What happened when a KU student’s oral exam was broadcast live on TV

This is a story that I couldn’t quite fit into last week’s article on the death of former KU campus titan Francis Heller, but that I need to share with you in some form. It comes from Fred Morrison, a law professor at the University of Minnesota, for whom Heller was an adviser and an instructor while he was at KU as an undergrad during the late ’50s and early ’60s.

In addition to numerous other roles during his decades at KU, Heller at one time helped lead KU’s famed Western Civilization program and taught the Western Civ courses. Morrison, a young man from a small western Kansas town who would go on to become a Rhodes Scholar, was a student in Heller’s Western Civ course in 1958.

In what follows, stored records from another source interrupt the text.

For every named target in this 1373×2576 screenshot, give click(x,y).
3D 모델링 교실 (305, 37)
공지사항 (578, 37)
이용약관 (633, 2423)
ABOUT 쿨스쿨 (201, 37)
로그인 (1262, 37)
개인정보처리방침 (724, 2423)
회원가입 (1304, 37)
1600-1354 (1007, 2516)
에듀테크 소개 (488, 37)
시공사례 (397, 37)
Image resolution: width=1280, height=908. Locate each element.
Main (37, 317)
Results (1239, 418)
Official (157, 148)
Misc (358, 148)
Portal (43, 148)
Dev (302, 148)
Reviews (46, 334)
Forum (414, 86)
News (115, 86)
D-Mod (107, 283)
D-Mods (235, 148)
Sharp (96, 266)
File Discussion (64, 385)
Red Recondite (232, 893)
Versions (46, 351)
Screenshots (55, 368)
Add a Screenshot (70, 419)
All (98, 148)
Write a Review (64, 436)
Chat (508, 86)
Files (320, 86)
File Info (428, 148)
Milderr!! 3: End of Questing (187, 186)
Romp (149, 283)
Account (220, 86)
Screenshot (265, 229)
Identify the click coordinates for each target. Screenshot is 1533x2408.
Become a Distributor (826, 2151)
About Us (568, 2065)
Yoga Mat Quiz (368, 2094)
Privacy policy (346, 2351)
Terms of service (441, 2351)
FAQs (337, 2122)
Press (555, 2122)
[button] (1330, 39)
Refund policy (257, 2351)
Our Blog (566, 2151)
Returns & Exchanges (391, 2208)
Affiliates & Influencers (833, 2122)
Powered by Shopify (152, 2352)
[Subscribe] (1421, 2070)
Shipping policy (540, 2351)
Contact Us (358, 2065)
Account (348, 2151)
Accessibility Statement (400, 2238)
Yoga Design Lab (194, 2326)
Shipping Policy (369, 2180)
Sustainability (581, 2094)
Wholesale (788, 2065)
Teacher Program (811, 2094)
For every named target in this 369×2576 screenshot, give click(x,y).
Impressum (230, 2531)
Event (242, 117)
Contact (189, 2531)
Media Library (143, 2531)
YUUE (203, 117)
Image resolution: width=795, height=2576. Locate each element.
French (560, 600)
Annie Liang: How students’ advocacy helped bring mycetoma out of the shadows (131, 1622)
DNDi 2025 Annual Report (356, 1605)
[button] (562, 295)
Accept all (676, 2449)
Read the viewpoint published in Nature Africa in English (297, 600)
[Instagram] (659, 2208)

For some reason someone — Morrison cannot recall who — had the idea for a Kansas City TV station to broadcast part of one student’s final exam of the Western Civ course, which was done in an oral format. Morrison was selected as the lucky student. Heller and two other professors were to pose questions to him.

But the exam was not EXACTLY going to be broadcast live; the three instructors and Morrison rehearsed their questions and answers a few times before the broadcast started.

Then the camera went live. Heller, as he’d done during the rehearsals, asked the first question. But this time, the question was completely different.

No one else involved expected this, Morrison said. For his part, Morrison says he recovered from the shock and gave him an answer. But when the camera shifted to the next professor who was to ask a question, he just stared, silent and dumbfounded, as Kansas City watched. He couldn’t handle the deviation from the script.

It goes to show, Morrison said, that Heller always tried to push his students in a way few other instructors did. He did not favor taking the easy road.

“That’s the way he liked to play it,” Morrison says.

So, students, as you begin your semester tomorrow, take heart in one thing: At least none of your tests will be broadcast live on TV.